Je suis arrivée presque la première et dans la Calanque, il n’y avait qu’un groupe de quelques personnes collée en bas de la falaise à l’ombre. Je suis allée directement vers ce que je cherchais: une bande de sable où me poser (un but? je disais?). Il n’y en avait qu’une juste de la taille de ma serviette, à l’exact opposé. C’est resté tranquille pendant une heure, puis un tas de gens sont arrivés, et c’était bizarre d’avoir réussi à choper le seul endroit confortable où dormir, alors qu’une soixantaine de personnes était assise sur les cailloux, ronds et doux mais des cailloux. Une jeune fille, en partant, n’a pas pu s’empêcher de me dire: « Vous avez chopé la meilleure place. » (Ben oui…) et quand son petit ami m’a demandé ce que j’étudiais, je leur ai expliqué ce que je faisais, et il m’a dit: « Bonne chance! » (Merci).

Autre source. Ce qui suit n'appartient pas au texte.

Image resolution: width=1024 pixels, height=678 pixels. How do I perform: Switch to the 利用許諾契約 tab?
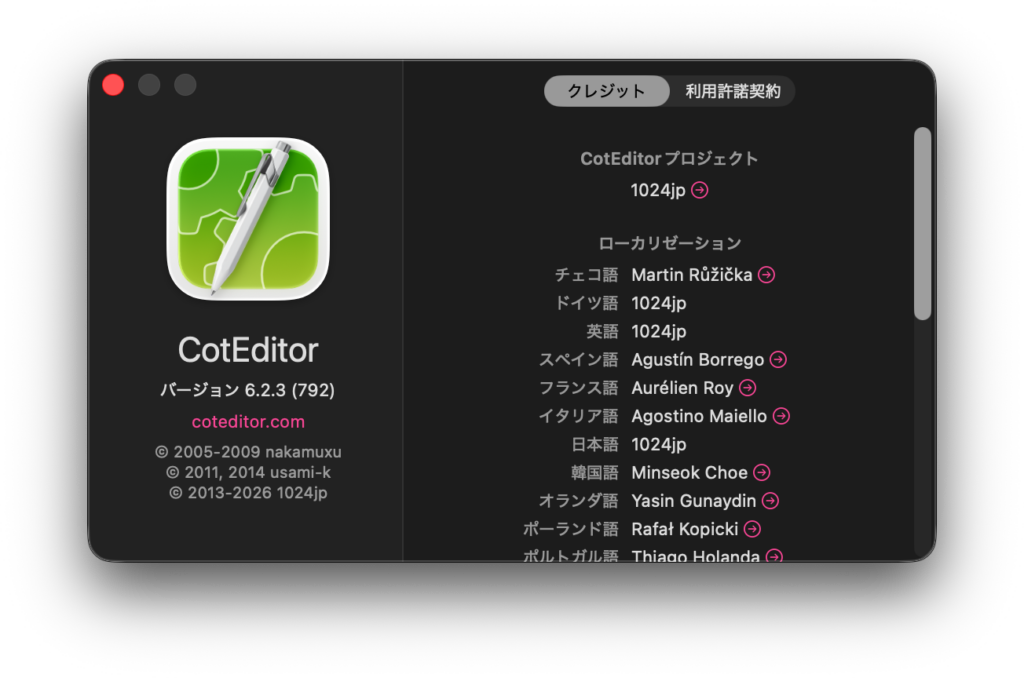[x=732, y=91]
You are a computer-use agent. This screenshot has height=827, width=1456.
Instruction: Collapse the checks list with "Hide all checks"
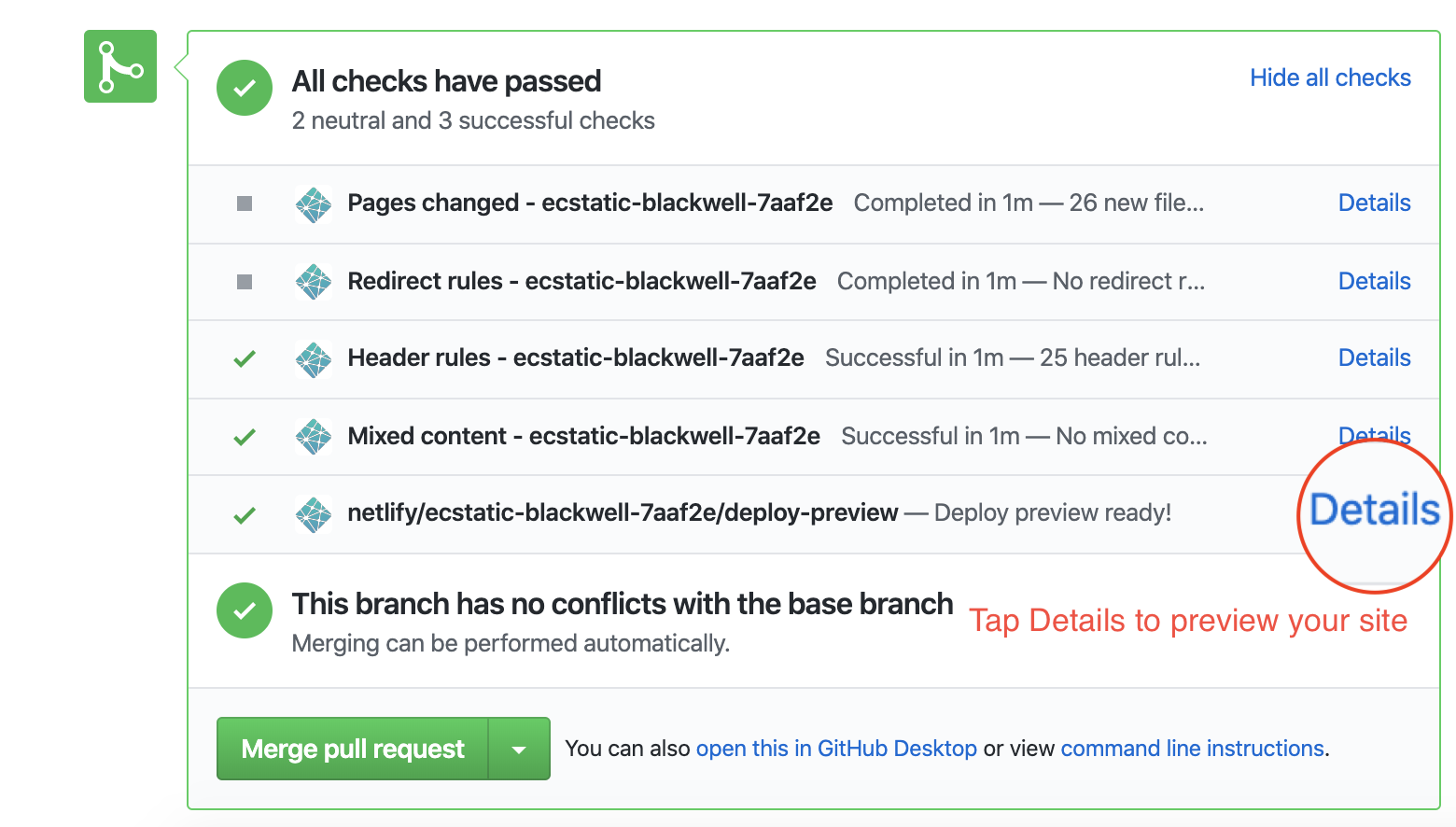[1329, 77]
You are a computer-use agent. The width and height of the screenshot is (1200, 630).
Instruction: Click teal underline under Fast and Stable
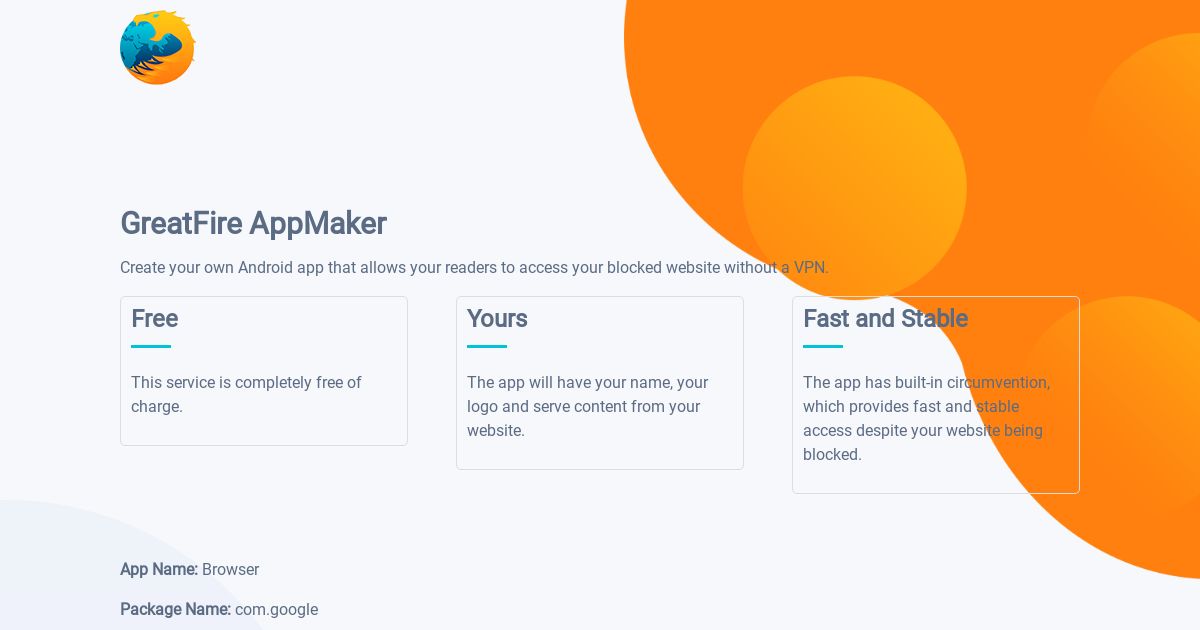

L’eau était tiède, avec plein de vagues, comme un jacuzzi géant et le soleil d’Octobre chauffe encore bien.  Trois longues baignades dans cette eau au bleu si particulier, teinté de tant de souvenirs, d’émotions, et de remerciements en tous genres. Quand ce groupe de personnes avec qui j’avais partagé un peu de l’intimité de la Calanque, est parti, ils m’ont fait de grands signes de la falaise. J’ai sorti les pieds de l’eau et levé les pouces au Ciel.

Je n’ai pas résisté à me jeter dans l’eau de la dernière Calanque avant de repartir ; une baignade très courte comme un baiser volé. Alors que je partais vraiment, tout juste rhabillée à la va-vite, à ceux qui me demandaient si elle était bonne, et qui regardaient mes cheveux dégoulinants d’un air amusé…, j’ai répondu qu’elle était bien-sûr plus chaude qu’avant l’Eté, et que j’en avais profité toute la journée, et que j’étais triste de partir (quand même…). Un peu plus loin, à la même question de cette Dame qui me demandait l’autorisation sans me demander Puisqu’elle est si bonne, si elle pourrait éventuellement se baigner nue, vu qu’elle n’avait pas pris son maillot, et si vu son âge, ça le faisait. Je lui ai répondu: « Jeune ou vieux tout le monde s’en tape. Faites vous donc plaisir. » (ce ne sont pas évidemment nos propos exacts). Elle m’a dit: « D’accord alors je vais le faire. » J’espère qu’elle l’a fait.

Comment apprendre à d’autres comment se lancer sur un chemin, comment se laisser guider, ou comment faire exactement ce dont ils ont envie, j’y réfléchis.

Je suis arrivée au Gymnase pas très présentable: cheveux emmêlés, short et polo trempés ; et même si je suis restée une heure, Adèle n’a plus joué. Mais elle a passé une très bonne journée. Moi aussi.